→ ASSIGNMENT
Would you return the lines between the one holding "The image size is (1000, 593)." and the one holding "Click the Каталог исследований archive icon", inclusive, and only those, exactly as they stand in the listing below?

→ INFORMATION

..........

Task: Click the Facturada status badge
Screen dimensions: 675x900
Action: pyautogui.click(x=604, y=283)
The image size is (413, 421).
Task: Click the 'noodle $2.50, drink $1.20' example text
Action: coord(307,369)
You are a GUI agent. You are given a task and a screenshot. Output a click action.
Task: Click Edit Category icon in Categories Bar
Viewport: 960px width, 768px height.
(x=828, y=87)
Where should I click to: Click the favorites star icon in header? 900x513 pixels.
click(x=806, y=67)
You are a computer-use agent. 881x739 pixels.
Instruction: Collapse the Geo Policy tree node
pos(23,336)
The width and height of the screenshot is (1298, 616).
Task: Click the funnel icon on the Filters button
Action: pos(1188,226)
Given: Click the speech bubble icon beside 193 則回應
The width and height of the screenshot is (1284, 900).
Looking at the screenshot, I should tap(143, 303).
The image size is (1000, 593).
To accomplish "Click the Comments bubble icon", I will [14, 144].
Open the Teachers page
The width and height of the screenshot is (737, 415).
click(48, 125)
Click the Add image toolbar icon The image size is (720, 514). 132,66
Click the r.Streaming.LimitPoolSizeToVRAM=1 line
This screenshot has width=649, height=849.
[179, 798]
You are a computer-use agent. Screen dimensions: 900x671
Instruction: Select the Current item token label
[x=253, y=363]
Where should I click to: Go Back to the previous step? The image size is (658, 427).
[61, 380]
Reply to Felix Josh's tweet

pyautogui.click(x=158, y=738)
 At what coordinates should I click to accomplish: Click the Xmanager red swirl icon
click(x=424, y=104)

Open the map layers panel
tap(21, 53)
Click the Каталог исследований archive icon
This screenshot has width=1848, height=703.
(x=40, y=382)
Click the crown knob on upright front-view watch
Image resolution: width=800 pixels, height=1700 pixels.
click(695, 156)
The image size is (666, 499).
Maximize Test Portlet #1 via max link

..........

→ OUTPUT FOR THIS TASK
The image size is (1000, 593).
To accomplish "Click the Comments bubble icon", I will [14, 144].
Open the Teachers page
The width and height of the screenshot is (737, 415).
click(48, 125)
Click the Add image toolbar icon The image size is (720, 514). 132,66
Click the r.Streaming.LimitPoolSizeToVRAM=1 line
This screenshot has width=649, height=849.
[179, 798]
You are a computer-use agent. Screen dimensions: 900x671
Instruction: Select the Current item token label
[x=253, y=363]
Where should I click to: Go Back to the previous step? The image size is (658, 427).
[61, 380]
Reply to Felix Josh's tweet

pyautogui.click(x=158, y=738)
 At what coordinates should I click to accomplish: Click the Xmanager red swirl icon
click(x=424, y=104)

Open the map layers panel
tap(21, 53)
Click the Каталог исследований archive icon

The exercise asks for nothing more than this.